Sequential drug treatment targeting cell cycle and cell fate regulatory programs blocks non-genetic cancer evolution in acute lymphoblastic leukemia

Abstract

ABSTRACTTargeted therapies exploiting vulnerabilities of cancer cells hold promise for improving patient outcome and reducing side-effects of chemotherapy. However, efficacy of precision therapies is limited in part because of the cellular heterogeneity of tumors. A better mechanistic understanding of how drug effect is linked to cancer cell state diversity is crucial for identifying effective combination therapies that can overcome the heterogeneity to prevent disease recurrence. Here, we characterized at the level of gene regulatory networks and at single-cell resolution the effect of G2/M cell cycle checkpoint inhibition in acute lymphoblastic leukemia (ALL) and demonstrate that WEE1 targeted therapy impinges on cell fate decision regulatory circuits. We found highest inhibition of recovery of proliferation in ALL cells with KMT2A-rearrangment (KMT2A-r), compared to cells of other leukemia subgroups. Single-cell transcriptome and chromatin accessibility profiling of (KMT2A::AFF1) RS4;11 cells treated with the WEE1 inhibitor AZD1775 revealed diversification of cell states at the fate decision points, with a fraction of cells exhibiting strong activation of p53-driven processes linked to induction of apoptosis and senescence, and disruption of a core KMT2A-RUNX1-MYC regulatory network through CDK1-mediated RUNX1 degradation.
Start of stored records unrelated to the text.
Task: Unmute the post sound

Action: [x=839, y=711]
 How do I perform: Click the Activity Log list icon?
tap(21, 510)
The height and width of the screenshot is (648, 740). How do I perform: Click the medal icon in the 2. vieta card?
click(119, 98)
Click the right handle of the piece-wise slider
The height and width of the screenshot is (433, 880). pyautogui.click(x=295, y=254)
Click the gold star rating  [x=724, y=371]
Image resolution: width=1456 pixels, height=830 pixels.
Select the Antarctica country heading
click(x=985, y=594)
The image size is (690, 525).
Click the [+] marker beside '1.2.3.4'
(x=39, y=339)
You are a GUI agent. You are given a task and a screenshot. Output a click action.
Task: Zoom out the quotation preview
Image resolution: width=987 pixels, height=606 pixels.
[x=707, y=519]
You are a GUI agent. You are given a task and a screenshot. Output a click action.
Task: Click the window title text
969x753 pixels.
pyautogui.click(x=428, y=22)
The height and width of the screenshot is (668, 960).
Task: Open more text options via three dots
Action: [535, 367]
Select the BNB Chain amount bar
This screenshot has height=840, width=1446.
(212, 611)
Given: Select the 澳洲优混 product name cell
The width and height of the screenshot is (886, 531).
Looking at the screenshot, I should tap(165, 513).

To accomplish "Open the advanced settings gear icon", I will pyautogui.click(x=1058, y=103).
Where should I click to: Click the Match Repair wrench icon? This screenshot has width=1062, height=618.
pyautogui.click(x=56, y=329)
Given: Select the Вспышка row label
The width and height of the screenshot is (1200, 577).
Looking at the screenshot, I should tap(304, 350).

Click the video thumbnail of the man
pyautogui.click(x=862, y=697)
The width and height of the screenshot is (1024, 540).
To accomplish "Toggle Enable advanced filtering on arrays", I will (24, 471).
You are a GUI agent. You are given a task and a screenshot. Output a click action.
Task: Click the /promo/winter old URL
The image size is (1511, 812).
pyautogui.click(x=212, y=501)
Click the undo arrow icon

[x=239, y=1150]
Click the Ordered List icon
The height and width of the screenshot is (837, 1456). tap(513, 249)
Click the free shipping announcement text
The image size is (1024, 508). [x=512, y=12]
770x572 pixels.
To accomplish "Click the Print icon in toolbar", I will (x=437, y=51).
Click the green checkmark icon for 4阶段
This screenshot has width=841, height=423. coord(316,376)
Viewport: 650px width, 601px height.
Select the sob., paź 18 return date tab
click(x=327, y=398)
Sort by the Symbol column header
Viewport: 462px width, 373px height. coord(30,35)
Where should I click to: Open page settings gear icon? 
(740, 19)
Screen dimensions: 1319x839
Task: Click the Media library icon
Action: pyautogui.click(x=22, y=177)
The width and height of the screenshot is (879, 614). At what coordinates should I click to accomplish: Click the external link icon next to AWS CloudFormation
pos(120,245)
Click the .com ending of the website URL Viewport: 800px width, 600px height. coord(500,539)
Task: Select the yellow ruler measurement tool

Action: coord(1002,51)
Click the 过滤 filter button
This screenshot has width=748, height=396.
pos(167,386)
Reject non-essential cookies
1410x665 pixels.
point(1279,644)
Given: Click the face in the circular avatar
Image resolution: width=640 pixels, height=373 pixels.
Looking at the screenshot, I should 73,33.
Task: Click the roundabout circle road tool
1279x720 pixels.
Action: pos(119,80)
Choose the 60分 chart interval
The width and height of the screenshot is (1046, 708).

In RS4;11 cells and in patient-derived xenograft (PDX) model, we uncovered that in this cell state diversification induced by WEE1 inhibition, a subpopulation transitioned to a cell state characterized by activation of transcription factors regulating pre-B cell fate, lipid metabolism and pre-BCR signaling which supported a drug tolerance. Sequential treatment targeting the drug tolerant subpopulation with BCR-signaling inhibitors dasatinib, ibrutinib, or perturbing metabolism by fatostatin or AZD2014 after AZD1775 administration, effectively counteracted drug tolerance that drove recovery of leukemic cells. Collectively, our findings provide new insights into the tight connectivity of gene regulatory programs associated with cell cycle and cell fate regulation, and a rationale for sequential administration of WEE1 inhibitors with low toxicity inhibitors of pre-BCR signaling or metabolism.